* **Brief**: Copy each line of the listing below exactly.

* **Data for review**:
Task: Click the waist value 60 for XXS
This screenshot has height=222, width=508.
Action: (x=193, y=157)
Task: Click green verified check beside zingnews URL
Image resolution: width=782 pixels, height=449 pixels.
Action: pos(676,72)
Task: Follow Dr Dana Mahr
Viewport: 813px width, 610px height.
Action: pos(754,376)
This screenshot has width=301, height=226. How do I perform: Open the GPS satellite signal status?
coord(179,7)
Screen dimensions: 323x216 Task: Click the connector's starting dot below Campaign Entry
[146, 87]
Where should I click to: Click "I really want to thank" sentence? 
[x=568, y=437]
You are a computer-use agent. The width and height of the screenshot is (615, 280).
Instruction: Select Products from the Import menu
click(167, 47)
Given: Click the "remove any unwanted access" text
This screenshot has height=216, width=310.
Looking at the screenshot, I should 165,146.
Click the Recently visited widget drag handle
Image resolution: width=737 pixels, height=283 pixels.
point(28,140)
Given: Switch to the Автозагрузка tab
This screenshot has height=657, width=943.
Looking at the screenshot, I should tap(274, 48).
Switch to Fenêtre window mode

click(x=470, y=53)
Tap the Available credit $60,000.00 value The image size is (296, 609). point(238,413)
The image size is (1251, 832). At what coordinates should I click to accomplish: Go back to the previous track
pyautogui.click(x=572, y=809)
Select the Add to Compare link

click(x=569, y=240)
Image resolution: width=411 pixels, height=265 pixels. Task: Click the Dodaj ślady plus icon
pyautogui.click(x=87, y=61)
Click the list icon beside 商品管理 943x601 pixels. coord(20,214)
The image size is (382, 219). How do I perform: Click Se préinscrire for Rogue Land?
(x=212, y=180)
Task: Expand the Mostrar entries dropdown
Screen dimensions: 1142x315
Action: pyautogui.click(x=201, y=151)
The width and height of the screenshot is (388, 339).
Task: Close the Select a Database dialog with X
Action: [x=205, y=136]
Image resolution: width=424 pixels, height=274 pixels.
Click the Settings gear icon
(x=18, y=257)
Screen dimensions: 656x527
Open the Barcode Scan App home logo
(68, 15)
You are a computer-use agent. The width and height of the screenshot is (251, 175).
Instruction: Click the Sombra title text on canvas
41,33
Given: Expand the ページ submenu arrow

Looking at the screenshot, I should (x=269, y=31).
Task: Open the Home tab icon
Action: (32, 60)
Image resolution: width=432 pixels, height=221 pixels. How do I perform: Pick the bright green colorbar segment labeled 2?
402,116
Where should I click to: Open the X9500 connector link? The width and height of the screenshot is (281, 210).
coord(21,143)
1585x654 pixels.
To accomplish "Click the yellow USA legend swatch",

* **Exercise response**:
Task: Click the waist value 60 for XXS
This screenshot has height=222, width=508.
Action: (x=193, y=157)
Task: Click green verified check beside zingnews URL
Image resolution: width=782 pixels, height=449 pixels.
Action: pos(676,72)
Task: Follow Dr Dana Mahr
Viewport: 813px width, 610px height.
Action: pos(754,376)
This screenshot has width=301, height=226. How do I perform: Open the GPS satellite signal status?
coord(179,7)
Screen dimensions: 323x216 Task: Click the connector's starting dot below Campaign Entry
[146, 87]
Where should I click to: Click "I really want to thank" sentence? 
[x=568, y=437]
You are a computer-use agent. The width and height of the screenshot is (615, 280).
Instruction: Select Products from the Import menu
click(167, 47)
Given: Click the "remove any unwanted access" text
This screenshot has height=216, width=310.
Looking at the screenshot, I should 165,146.
Click the Recently visited widget drag handle
Image resolution: width=737 pixels, height=283 pixels.
point(28,140)
Given: Switch to the Автозагрузка tab
This screenshot has height=657, width=943.
Looking at the screenshot, I should tap(274, 48).
Switch to Fenêtre window mode

click(x=470, y=53)
Tap the Available credit $60,000.00 value The image size is (296, 609). point(238,413)
The image size is (1251, 832). At what coordinates should I click to accomplish: Go back to the previous track
pyautogui.click(x=572, y=809)
Select the Add to Compare link

click(x=569, y=240)
Image resolution: width=411 pixels, height=265 pixels. Task: Click the Dodaj ślady plus icon
pyautogui.click(x=87, y=61)
Click the list icon beside 商品管理 943x601 pixels. coord(20,214)
The image size is (382, 219). How do I perform: Click Se préinscrire for Rogue Land?
(x=212, y=180)
Task: Expand the Mostrar entries dropdown
Screen dimensions: 1142x315
Action: pyautogui.click(x=201, y=151)
The width and height of the screenshot is (388, 339).
Task: Close the Select a Database dialog with X
Action: [x=205, y=136]
Image resolution: width=424 pixels, height=274 pixels.
Click the Settings gear icon
(x=18, y=257)
Screen dimensions: 656x527
Open the Barcode Scan App home logo
(68, 15)
You are a computer-use agent. The width and height of the screenshot is (251, 175).
Instruction: Click the Sombra title text on canvas
41,33
Given: Expand the ページ submenu arrow

Looking at the screenshot, I should (x=269, y=31).
Task: Open the Home tab icon
Action: (32, 60)
Image resolution: width=432 pixels, height=221 pixels. How do I perform: Pick the bright green colorbar segment labeled 2?
402,116
Where should I click to: Open the X9500 connector link? The width and height of the screenshot is (281, 210).
coord(21,143)
1585x654 pixels.
To accomplish "Click the yellow USA legend swatch",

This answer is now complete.